New version of #1517 with a test, typos fixed, and a CHANGELOG.

Member

dmcdougall commented Jan 16, 2013

@Tillsten Are you happy with the CHANGELOG and the whats_new?

Member

dmcdougall commented Jan 16, 2013

@Tillsten Instead of embedding an image to the whats_new file, I'll write an example and just refer to that. I think that's cleaner.

Member

dmcdougall commented Jan 16, 2013

Ok, I think this is good to go now. Tests pass locally except for tight_bbox (which has nothing to do with the stackplot baseline test, it's a weird font thing I occasionally get):

Expected:

bbox_inches_tight-expected

Computed:

bbox_inches_tight

Difference:

bbox_inches_tight-failed-diff

Owner

tacaswell commented Jan 17, 2013

I have also been intermittently getting this failure. (python2.7)

Member

dmcdougall commented Jan 17, 2013

@tacaswell Specifically on this branch, or in general?

Owner

tacaswell commented Jan 17, 2013

@dmcdougall in general (typically with in a few commits of master).

Sorry I wasn't clear.

Contributor

Tillsten commented Jan 17, 2013

@dmcdougall Just thanks for doing the final touches!

Member

dmcdougall commented Jan 17, 2013

@Tillsten No problem.

Feedback permitting, someone else should push the big green button!

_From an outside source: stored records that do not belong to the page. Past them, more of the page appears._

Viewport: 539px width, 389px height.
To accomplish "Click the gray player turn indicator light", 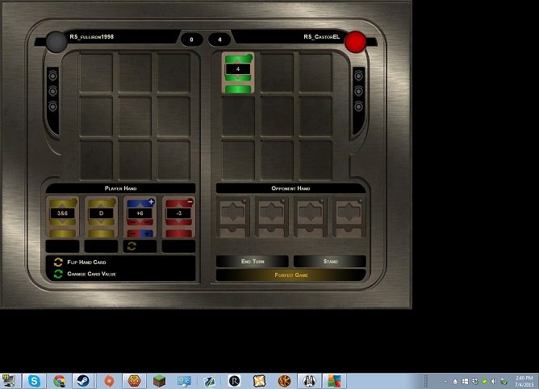I will pyautogui.click(x=56, y=41).
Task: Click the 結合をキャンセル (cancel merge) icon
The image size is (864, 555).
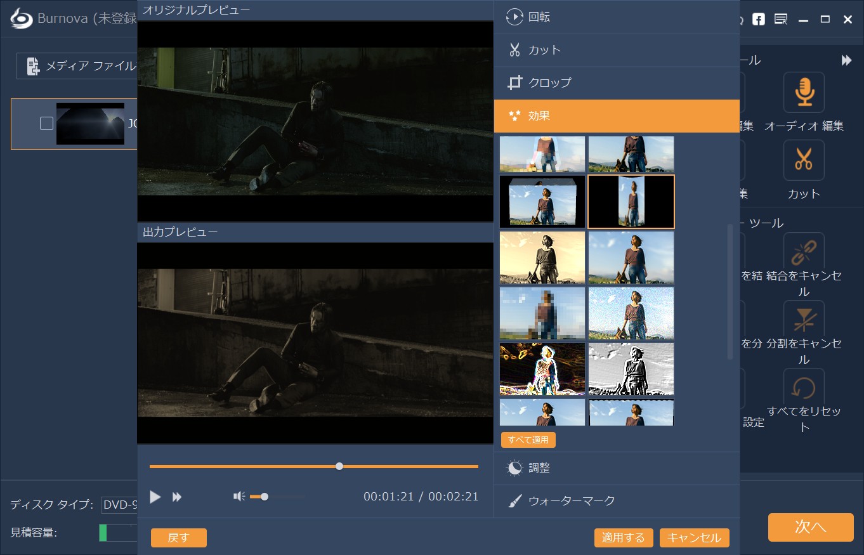Action: 804,250
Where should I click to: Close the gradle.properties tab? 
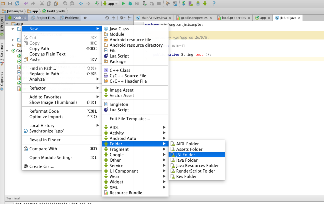[x=211, y=18]
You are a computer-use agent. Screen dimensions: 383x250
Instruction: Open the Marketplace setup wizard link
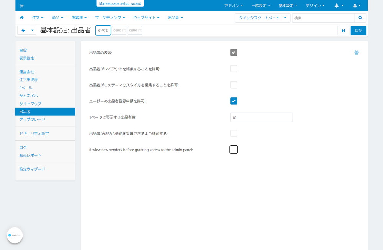[x=120, y=3]
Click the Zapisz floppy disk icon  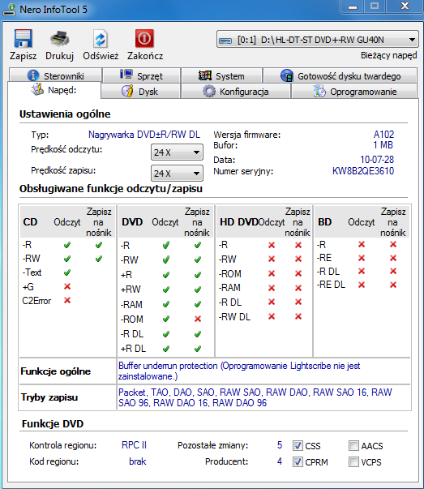click(23, 38)
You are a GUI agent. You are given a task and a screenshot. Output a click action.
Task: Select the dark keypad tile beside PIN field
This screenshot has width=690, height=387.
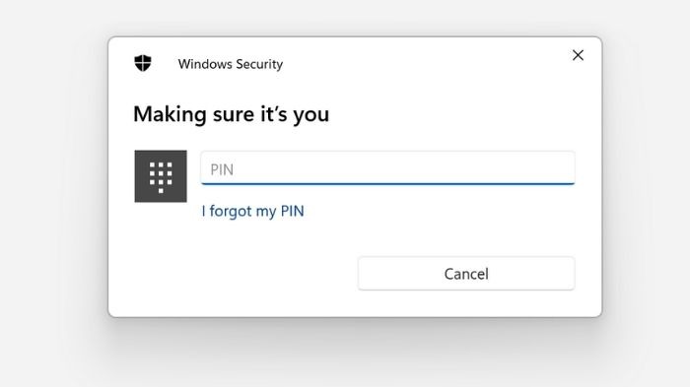tap(161, 176)
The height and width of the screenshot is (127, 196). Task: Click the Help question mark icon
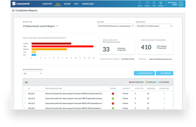click(154, 4)
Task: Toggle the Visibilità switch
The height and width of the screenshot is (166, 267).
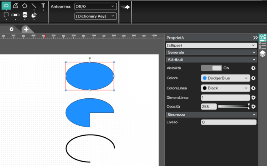Action: (211, 68)
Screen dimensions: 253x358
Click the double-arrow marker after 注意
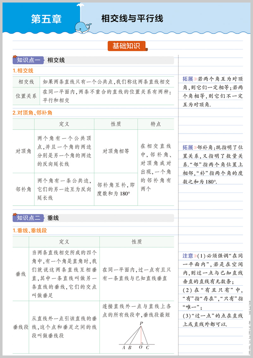click(x=195, y=256)
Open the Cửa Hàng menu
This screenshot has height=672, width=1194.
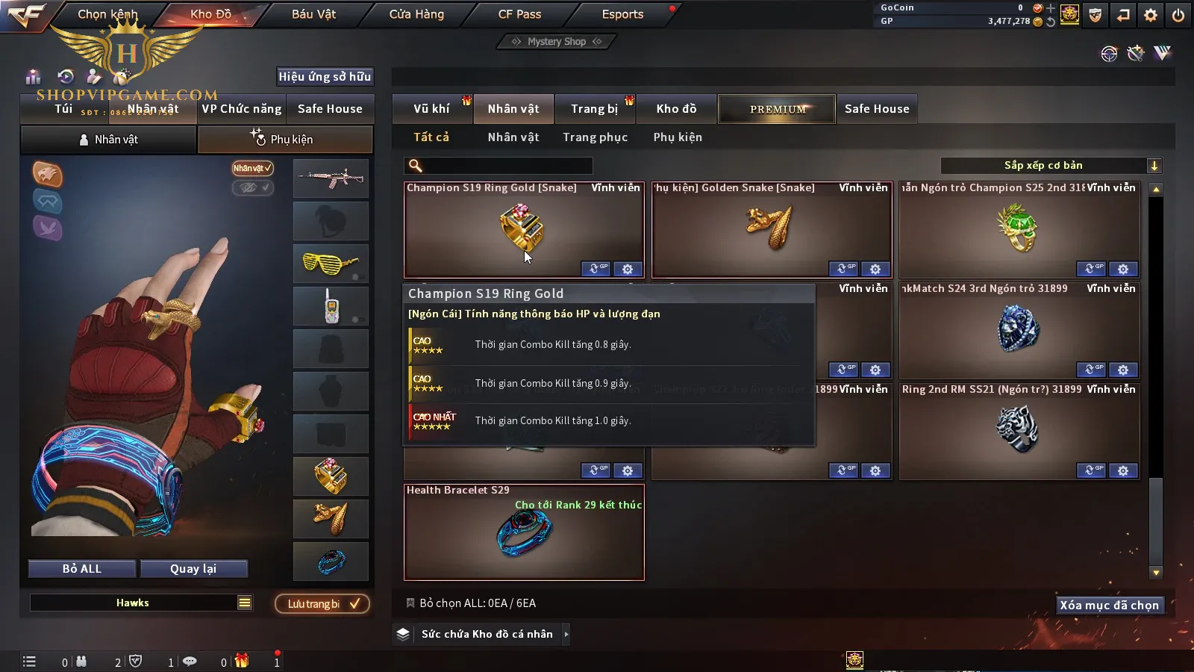(416, 14)
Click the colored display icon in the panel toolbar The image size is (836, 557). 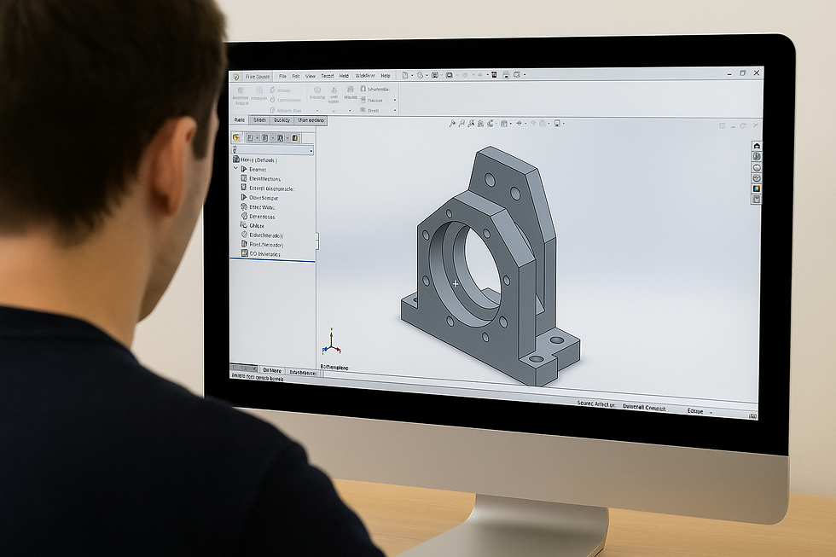click(295, 138)
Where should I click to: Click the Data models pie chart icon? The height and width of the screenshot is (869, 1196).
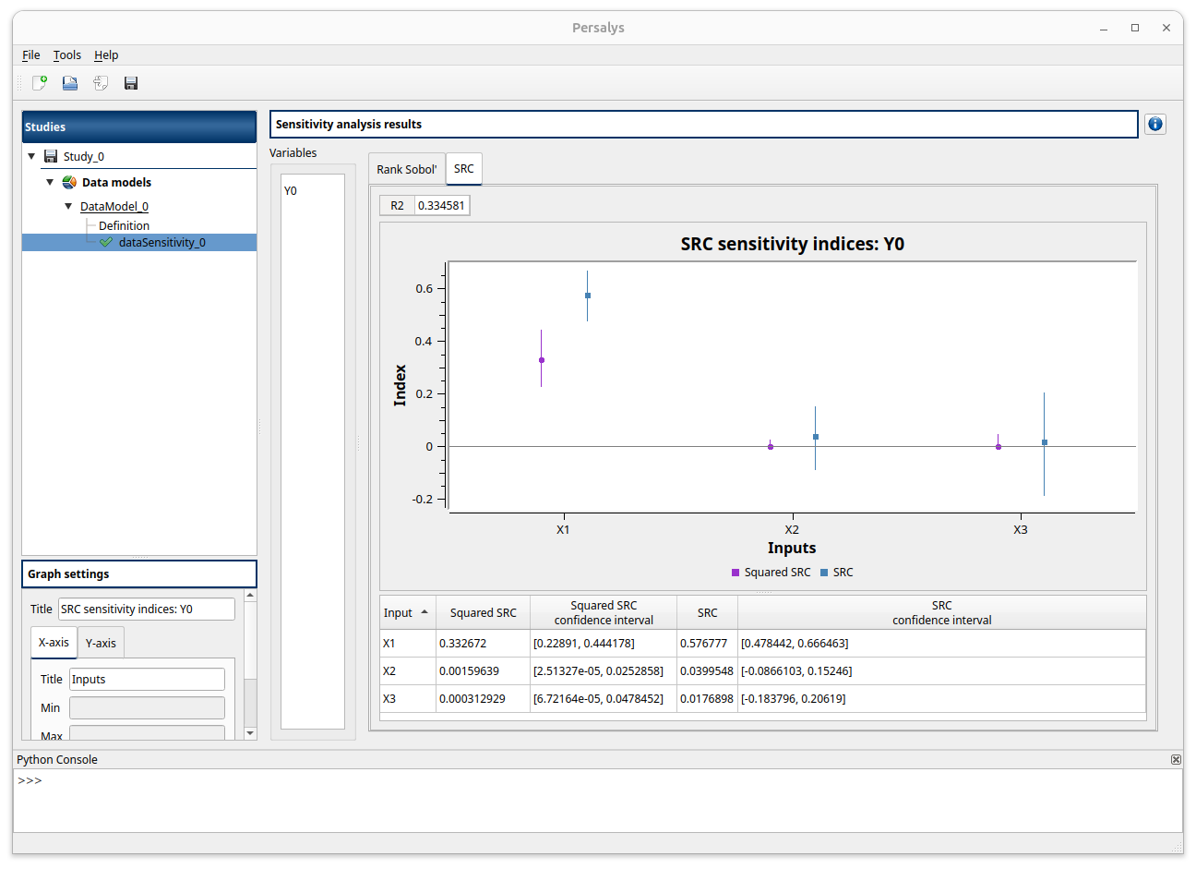coord(69,182)
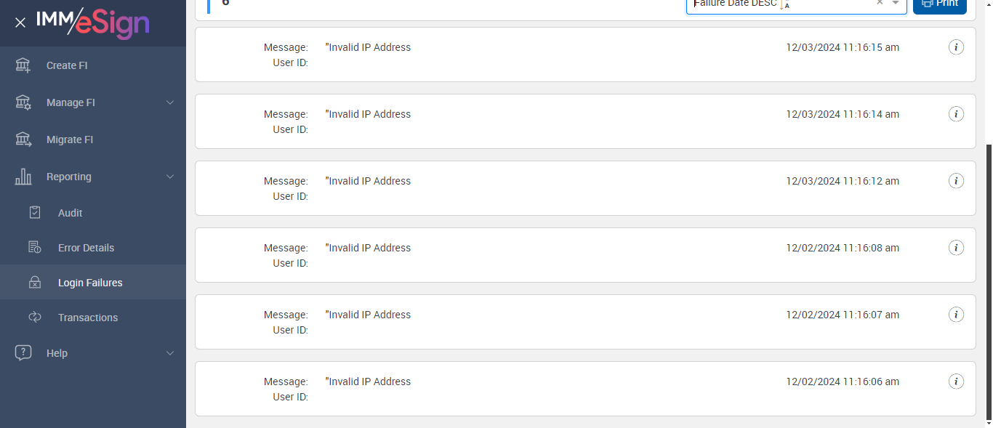Screen dimensions: 993x428
Task: Collapse the Reporting submenu chevron
Action: (x=170, y=177)
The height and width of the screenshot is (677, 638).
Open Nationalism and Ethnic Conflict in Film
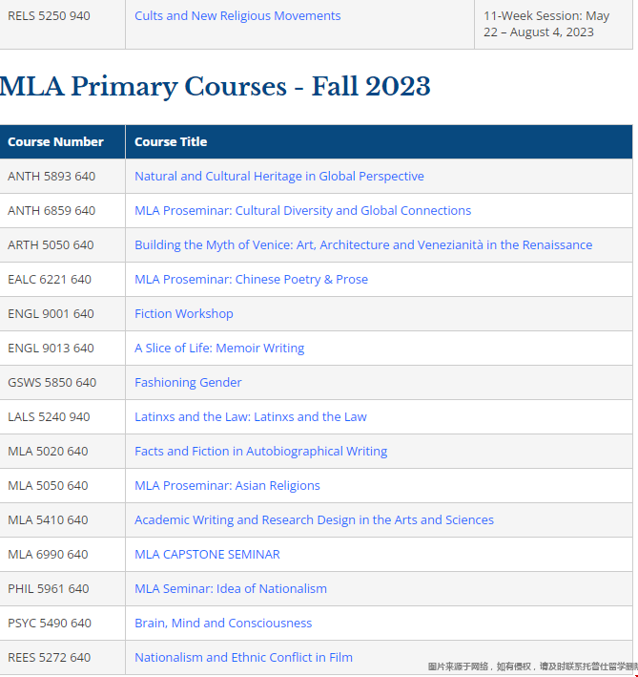pos(243,658)
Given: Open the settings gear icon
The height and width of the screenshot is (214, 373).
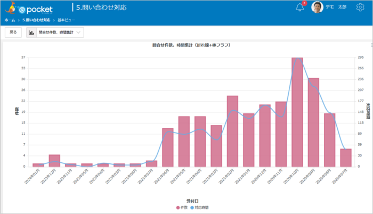Looking at the screenshot, I should [x=360, y=7].
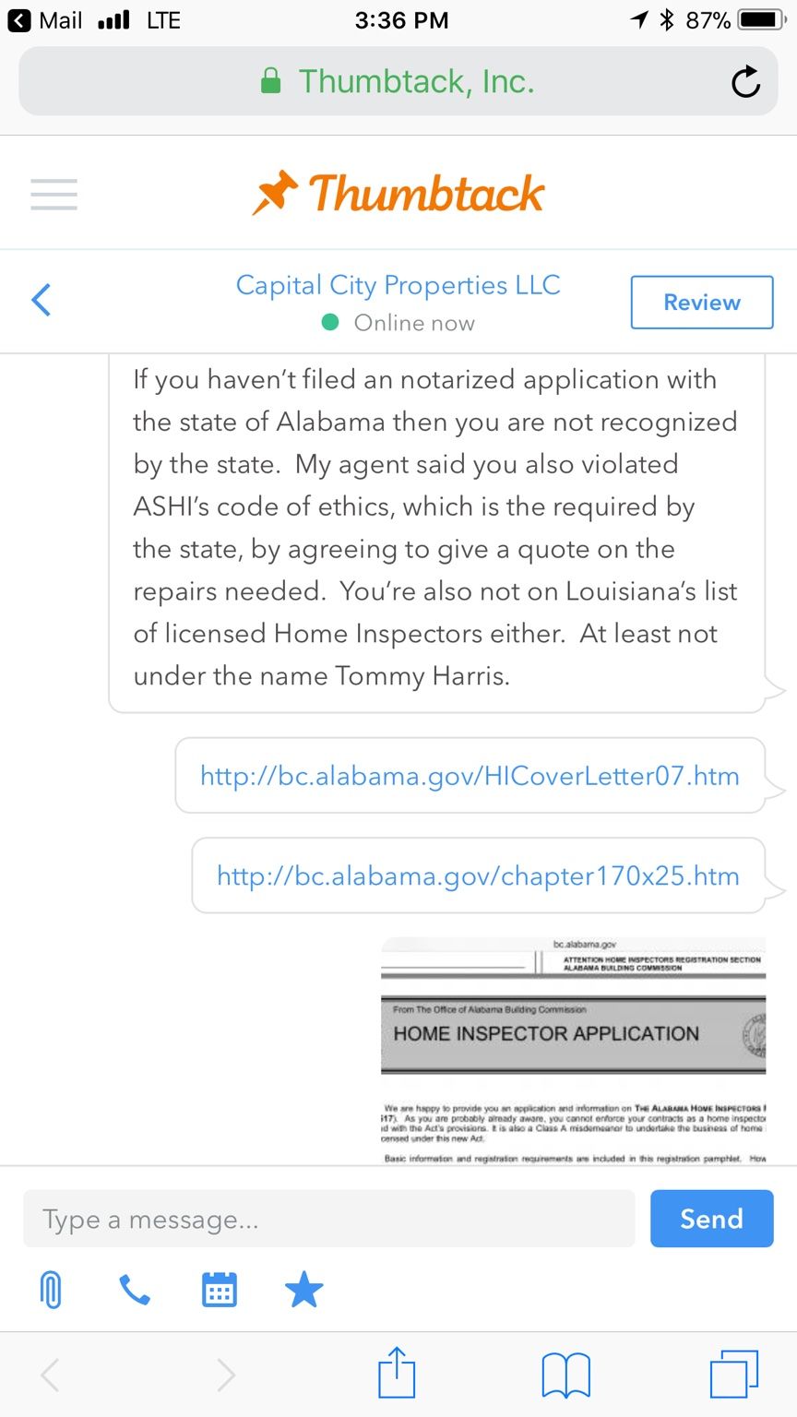Image resolution: width=797 pixels, height=1417 pixels.
Task: Open the chapter170x25 link
Action: pos(478,875)
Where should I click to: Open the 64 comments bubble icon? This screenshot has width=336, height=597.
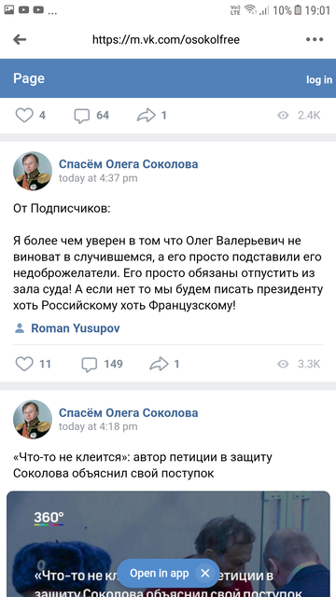pyautogui.click(x=82, y=116)
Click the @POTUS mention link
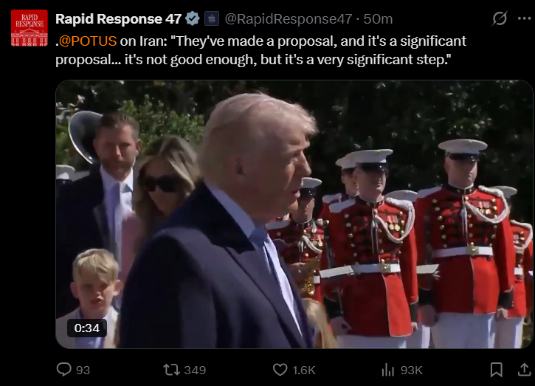The height and width of the screenshot is (386, 535). click(x=88, y=41)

@pelson pelson and 1 other commented on an outdated diff Jan 17, 2013

lib/matplotlib/tests/test_axes.py
@@ -863,6 +863,41 @@ def test_stackplot():
ax.set_xlim((0, 10))
ax.set_ylim((0, 70))
+
+@image_comparison(baseline_images=['stackplot_test_baseline'])
@pelson

pelson Jan 17, 2013

Member

Think we need to "remove_text" from the test results (to avoid freetype version differences across architectures)

@dmcdougall

dmcdougall Jan 17, 2013

Member

Yes! I think I meant to do this and forgot. Thanks.

@pelson pelson and 2 others commented on an outdated diff Jan 17, 2013

lib/matplotlib/stackplot.py
r = []
+ if baseline == 'zero':
+ first_line = 0.
+
+ elif baseline == 'sym':
+ first_line = -np.sum(y, 0) * 0.5
+ stack += first_line[None, :]
+
+ elif baseline == 'wiggle':
+ m = y.shape[0]
+ first_line = (y * (m - 0.5 - np.arange(0, m)[:, None])).sum(0)
+ first_line /= -m
+ stack += first_line
+
+ elif baseline == 'weighted_wiggle':
+ #TODO: Vectorize this stuff.
@pelson

pelson Jan 17, 2013

Member

I think that is attainable & desirable. Any chance of getting that in this PR?

@dmcdougall

dmcdougall Jan 17, 2013

Member

Working on it now. There's lots of optimisations I can make here, actually.

@Tillsten

Tillsten Jan 17, 2013

Contributor

@dmcdougall Allready done.

nstack = np.cumsum(y, axis=0)
m, n = y.shape
center = np.zeros(n)
total = np.sum(y, 0)
increase = np.hstack((y[:, 0:1], np.diff(y)))
below_size = np.vstack((np.zeros((1, n)), 
                        np.cumsum(y[:0:-1,:], 0)))[::-1,:] 
below_size += 0.5*y
move_up = below_size / total
move_up[:, 0] = 0.5
center = (move_up - 0.5) * increase
center = np.cumsum(center.sum(0))
first_line = center - 0.5 * total
nstack += first_line
@dmcdougall

dmcdougall Jan 17, 2013

Member

@Tillsten The test fails with your proposed changes.

Member

pelson commented Jan 17, 2013

Excellent feature. Only a few minor comments, but I think it looks great!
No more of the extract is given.